▶ **Input data**

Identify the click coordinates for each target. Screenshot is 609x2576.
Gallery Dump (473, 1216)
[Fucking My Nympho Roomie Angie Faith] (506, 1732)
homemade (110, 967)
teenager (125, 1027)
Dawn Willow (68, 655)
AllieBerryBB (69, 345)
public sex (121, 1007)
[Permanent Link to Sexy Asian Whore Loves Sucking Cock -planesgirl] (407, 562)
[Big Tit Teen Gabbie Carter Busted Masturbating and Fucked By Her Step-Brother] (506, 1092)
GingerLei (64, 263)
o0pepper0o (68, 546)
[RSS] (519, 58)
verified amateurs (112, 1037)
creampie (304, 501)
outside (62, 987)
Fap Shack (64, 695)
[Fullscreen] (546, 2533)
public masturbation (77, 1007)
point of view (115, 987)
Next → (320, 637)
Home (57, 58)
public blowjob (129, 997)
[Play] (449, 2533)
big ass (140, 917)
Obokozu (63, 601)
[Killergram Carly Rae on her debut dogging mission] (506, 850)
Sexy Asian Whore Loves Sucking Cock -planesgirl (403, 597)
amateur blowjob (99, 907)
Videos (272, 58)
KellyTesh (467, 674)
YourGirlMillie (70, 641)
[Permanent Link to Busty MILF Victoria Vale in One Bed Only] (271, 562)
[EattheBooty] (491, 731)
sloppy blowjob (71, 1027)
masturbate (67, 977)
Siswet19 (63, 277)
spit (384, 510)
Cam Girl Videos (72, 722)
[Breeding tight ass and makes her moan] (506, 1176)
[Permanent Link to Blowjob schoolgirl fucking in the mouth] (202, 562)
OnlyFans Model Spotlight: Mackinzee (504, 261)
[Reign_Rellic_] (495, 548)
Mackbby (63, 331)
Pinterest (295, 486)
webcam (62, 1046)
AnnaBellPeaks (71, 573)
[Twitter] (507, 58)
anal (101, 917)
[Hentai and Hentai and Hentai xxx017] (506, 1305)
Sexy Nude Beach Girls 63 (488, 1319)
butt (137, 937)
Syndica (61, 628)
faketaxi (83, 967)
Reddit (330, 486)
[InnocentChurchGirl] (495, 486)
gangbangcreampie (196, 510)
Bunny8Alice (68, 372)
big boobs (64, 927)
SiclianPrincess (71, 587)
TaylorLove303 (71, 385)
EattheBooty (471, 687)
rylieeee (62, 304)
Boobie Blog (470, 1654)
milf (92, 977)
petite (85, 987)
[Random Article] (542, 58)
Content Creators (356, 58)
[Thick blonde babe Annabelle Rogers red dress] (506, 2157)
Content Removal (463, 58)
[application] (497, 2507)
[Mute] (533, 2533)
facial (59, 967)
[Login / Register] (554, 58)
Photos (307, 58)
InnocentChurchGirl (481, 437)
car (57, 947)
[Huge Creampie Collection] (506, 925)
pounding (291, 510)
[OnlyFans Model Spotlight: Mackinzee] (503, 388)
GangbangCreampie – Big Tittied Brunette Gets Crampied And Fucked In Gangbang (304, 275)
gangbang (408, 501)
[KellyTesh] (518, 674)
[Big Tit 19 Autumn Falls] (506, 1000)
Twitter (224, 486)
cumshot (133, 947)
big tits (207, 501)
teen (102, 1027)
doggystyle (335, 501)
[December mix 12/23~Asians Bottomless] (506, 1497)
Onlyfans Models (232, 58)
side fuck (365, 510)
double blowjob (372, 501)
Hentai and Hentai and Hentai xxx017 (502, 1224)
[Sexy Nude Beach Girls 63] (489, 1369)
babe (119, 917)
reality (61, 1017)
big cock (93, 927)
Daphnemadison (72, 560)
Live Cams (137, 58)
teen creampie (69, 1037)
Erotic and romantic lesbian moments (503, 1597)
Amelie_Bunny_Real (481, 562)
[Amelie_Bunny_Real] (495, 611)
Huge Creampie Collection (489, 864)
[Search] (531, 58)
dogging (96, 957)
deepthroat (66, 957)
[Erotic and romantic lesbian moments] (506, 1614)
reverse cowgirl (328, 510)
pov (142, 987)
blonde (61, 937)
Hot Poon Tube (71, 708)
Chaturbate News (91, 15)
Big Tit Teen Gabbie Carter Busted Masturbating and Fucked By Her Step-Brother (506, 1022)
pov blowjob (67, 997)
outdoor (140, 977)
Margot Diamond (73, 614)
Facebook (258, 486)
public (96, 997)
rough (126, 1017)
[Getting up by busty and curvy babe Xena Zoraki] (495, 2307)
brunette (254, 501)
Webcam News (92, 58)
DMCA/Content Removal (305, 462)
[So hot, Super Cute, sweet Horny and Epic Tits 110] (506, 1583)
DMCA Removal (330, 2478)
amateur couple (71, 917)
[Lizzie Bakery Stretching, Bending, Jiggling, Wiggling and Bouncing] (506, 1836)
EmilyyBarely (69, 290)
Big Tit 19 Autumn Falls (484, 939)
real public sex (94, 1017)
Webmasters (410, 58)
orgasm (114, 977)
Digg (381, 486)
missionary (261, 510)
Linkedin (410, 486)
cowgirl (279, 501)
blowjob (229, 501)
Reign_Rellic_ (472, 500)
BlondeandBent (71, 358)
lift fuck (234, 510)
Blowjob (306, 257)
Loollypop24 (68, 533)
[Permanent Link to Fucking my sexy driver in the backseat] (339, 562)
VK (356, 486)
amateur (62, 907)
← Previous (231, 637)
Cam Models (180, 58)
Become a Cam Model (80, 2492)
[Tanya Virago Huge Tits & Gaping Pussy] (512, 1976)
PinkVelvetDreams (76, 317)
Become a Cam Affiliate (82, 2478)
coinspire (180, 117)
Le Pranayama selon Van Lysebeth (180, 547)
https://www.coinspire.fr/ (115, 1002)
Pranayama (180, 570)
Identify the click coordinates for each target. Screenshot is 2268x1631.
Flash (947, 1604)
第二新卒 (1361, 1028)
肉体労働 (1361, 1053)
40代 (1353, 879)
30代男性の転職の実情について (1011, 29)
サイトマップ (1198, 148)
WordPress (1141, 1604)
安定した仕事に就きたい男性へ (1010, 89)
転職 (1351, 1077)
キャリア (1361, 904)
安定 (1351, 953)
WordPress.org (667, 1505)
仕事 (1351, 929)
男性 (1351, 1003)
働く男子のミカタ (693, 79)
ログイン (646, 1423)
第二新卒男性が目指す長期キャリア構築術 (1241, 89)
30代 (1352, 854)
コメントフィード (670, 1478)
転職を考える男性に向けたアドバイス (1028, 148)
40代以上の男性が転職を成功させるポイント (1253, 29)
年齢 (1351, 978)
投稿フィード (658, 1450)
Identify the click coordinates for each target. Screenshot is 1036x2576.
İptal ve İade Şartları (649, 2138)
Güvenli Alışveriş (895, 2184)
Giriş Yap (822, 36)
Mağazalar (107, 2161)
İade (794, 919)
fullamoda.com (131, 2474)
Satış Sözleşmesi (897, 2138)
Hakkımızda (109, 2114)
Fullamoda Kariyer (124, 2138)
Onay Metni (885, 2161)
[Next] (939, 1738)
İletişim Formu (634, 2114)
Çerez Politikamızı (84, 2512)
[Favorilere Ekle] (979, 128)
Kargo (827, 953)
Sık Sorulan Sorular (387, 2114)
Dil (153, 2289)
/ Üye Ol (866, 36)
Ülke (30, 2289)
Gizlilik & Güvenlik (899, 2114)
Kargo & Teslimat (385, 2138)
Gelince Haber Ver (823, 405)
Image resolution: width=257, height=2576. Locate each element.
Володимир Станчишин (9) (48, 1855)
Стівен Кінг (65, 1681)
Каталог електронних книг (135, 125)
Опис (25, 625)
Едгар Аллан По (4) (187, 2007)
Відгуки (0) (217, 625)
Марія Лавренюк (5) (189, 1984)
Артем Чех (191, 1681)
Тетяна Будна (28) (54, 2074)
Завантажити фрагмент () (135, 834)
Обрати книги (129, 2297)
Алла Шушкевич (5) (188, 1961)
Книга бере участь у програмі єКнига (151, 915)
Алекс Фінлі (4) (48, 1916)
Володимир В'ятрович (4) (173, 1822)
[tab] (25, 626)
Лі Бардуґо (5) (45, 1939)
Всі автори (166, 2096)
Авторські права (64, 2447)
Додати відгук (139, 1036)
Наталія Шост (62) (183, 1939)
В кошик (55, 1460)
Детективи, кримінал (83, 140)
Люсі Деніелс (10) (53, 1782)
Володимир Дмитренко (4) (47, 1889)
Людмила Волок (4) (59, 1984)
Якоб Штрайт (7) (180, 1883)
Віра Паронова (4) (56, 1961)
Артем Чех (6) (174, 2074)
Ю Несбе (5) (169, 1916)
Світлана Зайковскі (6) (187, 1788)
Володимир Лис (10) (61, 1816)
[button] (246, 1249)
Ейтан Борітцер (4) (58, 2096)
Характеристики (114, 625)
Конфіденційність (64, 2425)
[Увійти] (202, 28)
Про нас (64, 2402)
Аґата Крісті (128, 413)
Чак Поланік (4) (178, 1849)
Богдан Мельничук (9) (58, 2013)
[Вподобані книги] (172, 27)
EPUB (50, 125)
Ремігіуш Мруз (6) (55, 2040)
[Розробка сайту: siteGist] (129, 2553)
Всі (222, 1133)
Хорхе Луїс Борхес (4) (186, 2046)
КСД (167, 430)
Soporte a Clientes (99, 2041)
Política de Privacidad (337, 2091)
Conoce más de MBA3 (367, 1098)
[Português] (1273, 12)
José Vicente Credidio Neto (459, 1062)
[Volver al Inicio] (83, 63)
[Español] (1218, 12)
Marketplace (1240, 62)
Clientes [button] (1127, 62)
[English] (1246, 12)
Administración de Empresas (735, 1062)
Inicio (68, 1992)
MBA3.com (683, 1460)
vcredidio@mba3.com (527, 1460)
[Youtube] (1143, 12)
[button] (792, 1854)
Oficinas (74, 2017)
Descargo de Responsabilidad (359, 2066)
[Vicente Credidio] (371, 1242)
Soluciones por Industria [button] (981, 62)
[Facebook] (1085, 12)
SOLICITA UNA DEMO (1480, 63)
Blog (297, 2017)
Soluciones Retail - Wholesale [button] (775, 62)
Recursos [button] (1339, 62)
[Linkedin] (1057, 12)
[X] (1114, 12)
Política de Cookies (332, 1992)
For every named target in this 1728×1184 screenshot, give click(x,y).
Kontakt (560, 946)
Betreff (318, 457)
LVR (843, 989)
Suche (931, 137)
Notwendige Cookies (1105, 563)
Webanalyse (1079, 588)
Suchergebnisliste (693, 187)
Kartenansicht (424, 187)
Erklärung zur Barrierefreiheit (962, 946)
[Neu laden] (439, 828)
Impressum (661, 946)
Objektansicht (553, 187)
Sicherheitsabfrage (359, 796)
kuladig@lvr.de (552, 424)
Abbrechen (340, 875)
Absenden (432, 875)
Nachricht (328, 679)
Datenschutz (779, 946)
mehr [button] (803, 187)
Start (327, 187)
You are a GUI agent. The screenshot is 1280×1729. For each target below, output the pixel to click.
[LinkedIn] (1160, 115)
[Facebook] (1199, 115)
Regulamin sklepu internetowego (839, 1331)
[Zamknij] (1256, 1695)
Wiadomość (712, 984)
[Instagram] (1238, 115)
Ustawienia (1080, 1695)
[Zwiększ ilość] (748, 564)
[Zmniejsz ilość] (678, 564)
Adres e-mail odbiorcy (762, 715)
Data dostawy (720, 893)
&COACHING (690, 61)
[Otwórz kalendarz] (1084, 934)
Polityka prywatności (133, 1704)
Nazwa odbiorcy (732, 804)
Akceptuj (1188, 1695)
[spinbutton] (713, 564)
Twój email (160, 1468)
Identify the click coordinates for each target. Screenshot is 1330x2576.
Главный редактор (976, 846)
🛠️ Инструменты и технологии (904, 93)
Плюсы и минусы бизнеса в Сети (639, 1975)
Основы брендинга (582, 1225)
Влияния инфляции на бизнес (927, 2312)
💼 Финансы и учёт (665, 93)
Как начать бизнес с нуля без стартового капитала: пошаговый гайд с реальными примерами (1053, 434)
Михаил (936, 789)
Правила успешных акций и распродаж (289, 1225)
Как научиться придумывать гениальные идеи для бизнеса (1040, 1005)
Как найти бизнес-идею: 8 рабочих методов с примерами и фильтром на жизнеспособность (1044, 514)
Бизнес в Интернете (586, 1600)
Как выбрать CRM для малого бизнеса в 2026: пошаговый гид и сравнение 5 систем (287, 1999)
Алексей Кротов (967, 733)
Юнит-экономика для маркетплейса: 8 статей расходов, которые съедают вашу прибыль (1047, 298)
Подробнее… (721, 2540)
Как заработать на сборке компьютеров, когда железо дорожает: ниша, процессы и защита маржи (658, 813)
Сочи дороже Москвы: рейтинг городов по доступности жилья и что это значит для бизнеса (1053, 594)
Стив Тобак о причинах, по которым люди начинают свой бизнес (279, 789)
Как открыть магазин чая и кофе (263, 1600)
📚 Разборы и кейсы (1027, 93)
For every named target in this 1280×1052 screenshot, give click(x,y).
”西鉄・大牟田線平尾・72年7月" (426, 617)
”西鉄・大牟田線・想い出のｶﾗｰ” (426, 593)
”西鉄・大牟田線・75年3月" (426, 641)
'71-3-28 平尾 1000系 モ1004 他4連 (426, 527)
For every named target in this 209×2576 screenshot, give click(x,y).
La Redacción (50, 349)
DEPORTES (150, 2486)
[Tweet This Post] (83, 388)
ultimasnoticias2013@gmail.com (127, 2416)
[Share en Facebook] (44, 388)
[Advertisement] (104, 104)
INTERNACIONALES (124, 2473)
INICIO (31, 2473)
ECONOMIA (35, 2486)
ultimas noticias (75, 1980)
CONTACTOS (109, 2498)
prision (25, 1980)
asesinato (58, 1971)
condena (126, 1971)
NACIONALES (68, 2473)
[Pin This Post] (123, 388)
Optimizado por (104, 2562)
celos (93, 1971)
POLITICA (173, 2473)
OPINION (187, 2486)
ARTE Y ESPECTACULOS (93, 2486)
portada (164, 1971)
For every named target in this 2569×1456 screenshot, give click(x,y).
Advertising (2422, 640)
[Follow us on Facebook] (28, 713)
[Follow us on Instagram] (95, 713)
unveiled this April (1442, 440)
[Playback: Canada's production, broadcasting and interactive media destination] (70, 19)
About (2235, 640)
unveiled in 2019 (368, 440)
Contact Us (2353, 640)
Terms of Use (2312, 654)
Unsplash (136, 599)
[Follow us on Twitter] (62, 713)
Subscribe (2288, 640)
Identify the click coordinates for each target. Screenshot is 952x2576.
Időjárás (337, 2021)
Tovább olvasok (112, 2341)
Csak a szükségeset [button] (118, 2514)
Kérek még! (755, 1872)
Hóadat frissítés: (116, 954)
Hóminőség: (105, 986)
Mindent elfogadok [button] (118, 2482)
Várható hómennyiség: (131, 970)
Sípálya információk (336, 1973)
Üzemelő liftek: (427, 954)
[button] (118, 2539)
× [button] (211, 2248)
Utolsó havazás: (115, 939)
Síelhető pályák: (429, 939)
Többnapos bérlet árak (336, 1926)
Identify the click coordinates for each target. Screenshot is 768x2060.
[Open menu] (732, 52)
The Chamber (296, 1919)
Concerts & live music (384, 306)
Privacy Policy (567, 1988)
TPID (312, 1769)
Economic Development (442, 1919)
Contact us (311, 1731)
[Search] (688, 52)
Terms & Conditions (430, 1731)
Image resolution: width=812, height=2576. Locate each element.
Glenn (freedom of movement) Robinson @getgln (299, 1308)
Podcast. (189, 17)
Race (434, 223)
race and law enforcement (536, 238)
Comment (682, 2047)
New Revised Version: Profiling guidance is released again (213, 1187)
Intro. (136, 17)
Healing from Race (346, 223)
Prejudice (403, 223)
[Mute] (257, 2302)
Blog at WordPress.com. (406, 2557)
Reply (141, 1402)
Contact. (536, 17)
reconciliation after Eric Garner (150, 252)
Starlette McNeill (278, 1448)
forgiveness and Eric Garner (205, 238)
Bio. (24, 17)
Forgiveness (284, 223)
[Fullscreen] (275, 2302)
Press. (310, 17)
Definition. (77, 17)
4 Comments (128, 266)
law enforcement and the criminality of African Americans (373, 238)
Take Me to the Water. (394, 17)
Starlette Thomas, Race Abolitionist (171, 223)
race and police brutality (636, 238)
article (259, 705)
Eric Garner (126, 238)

▶ **Problem requirements**
Go through the records line by line and give the number of lines with the string "Content" in them, stating nothing else.

▶ **Result of the exercise**
3